— start of Document segment —
Elevation: 8201 metres | 29 906 feet
Co-ordinates: 28°06′00″N 86°39′00″E
Date: 1 Sep – 15 October 2015 1 Sep – 15 October 2016
Cho Oyu (or Qowowuyag; in Nepal चोयु, Tibetan in Wylie transliteration: jo bo dbu yag; Chinese: 卓奧有山, Pinyin: Zhuó’àoyǒu Shān) is the sixth highest mountain in the world at 8201 metres above sea level. Cho Oyu lies in the Himalayas and is 20 km west of Mount Everest, at the border between Tibet and Nepal. Cho Oyu means “Turquoise Goddess” in Tibetan.
Cho Oyu was first attempted in 1952 by an expedition organised and financed by the Joint Himalayan Committee of Great Britain as preparation for an attempt on Mount Everest the following year. The expedition was led by Eric Shipton and included Tom Bourdillon, but technical difficulties at an ice cliff above 6,650 m (21,820 ft) proved beyond their abilities.
— end of Document segment —
# Short task A
Using the passage on Cho Oyu, answer these questions:
(i) What does the name Cho Oyu mean in Tibetan?
(ii) How far is Cho Oyu from Mount Everest, and in which direction?
(iii) Who led the 1952 expedition?
# Short task B
Resume the passage on Cho Oyu, starting right after its last sentence.
— start of Supplied data —
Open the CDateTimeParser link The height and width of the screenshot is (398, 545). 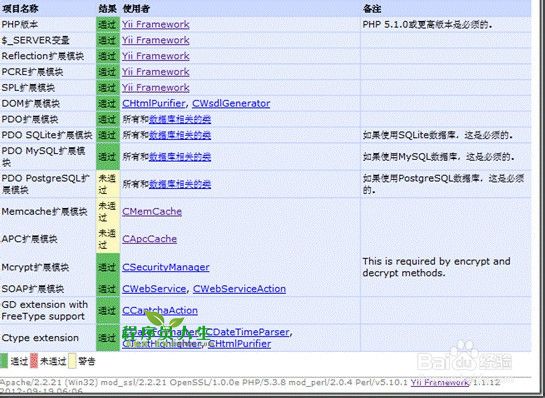coord(247,332)
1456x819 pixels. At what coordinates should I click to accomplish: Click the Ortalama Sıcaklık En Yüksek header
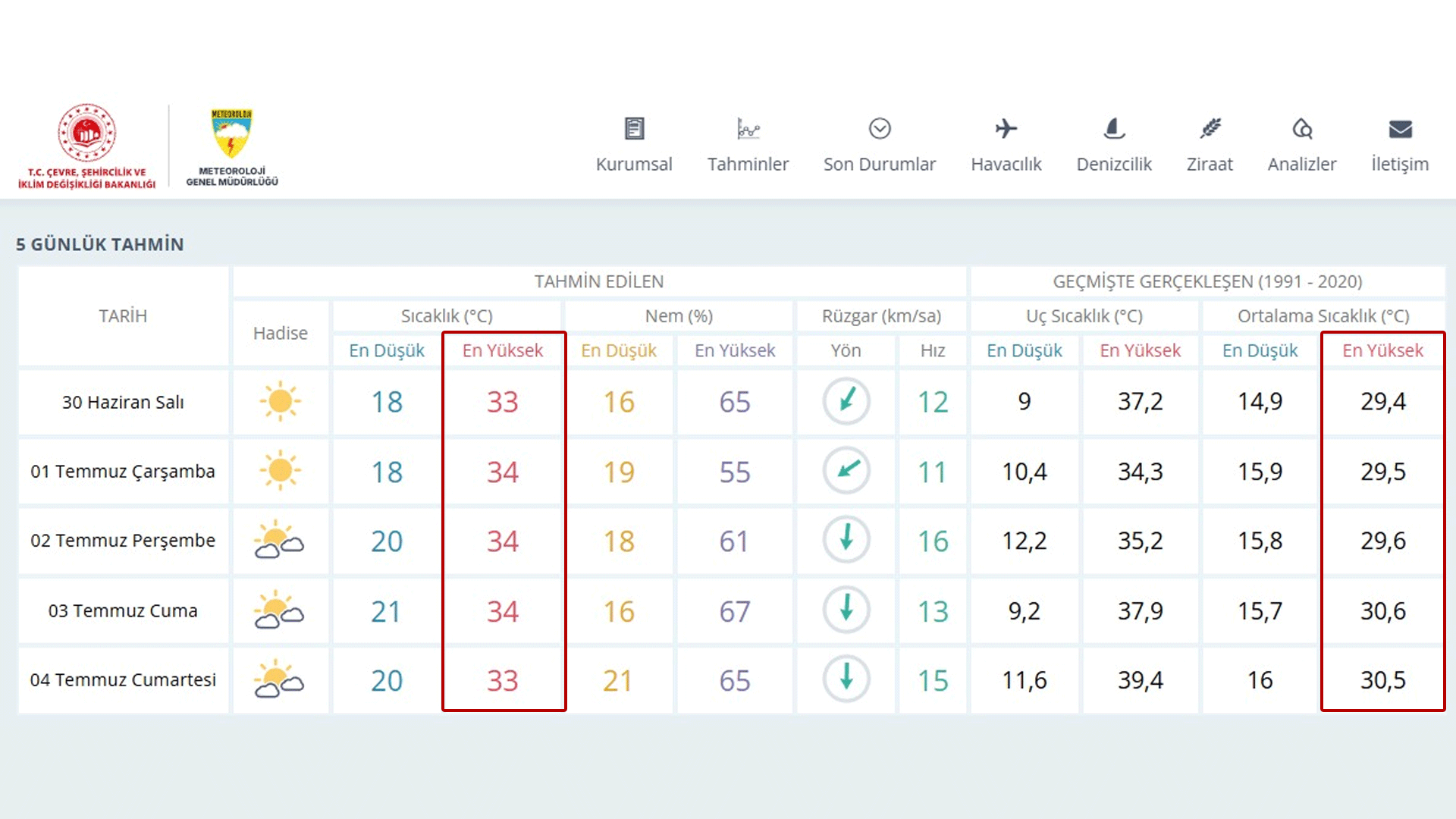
— end of Supplied data —
# Written answer A
(i) Turquoise Goddess
(ii) 20 km west
(iii) Eric Shipton

# Written answer B
The mountain was first climbed on October 19, 1954 via the north-west ridge by Herbert Tichy, Joseph Jöchler and Sherpa Pasang Dawa Lama of an Austrian expedition. Cho Oyu was the fifth 8000 metre peak to be climbed, after Annapurna in June 1950, Mount Everest in May 1953, Nanga Parbat in July 1953 and K2 in July 1954.
Just a few kilometres west of Cho Oyu is Nangpa La (5,716m/18,753 ft), a glaciated pass that serves as the main trading route between the Tibetans and the Khumbu’s Sherpas. Due to its proximity to this pass and the generally moderate slopes of the standard northwest ridge route, some climbers consider Cho Oyu to be the easiest 8,000 metre peak to climb, and it is a popular objective for professionally guided parties. (source: Wikepedia)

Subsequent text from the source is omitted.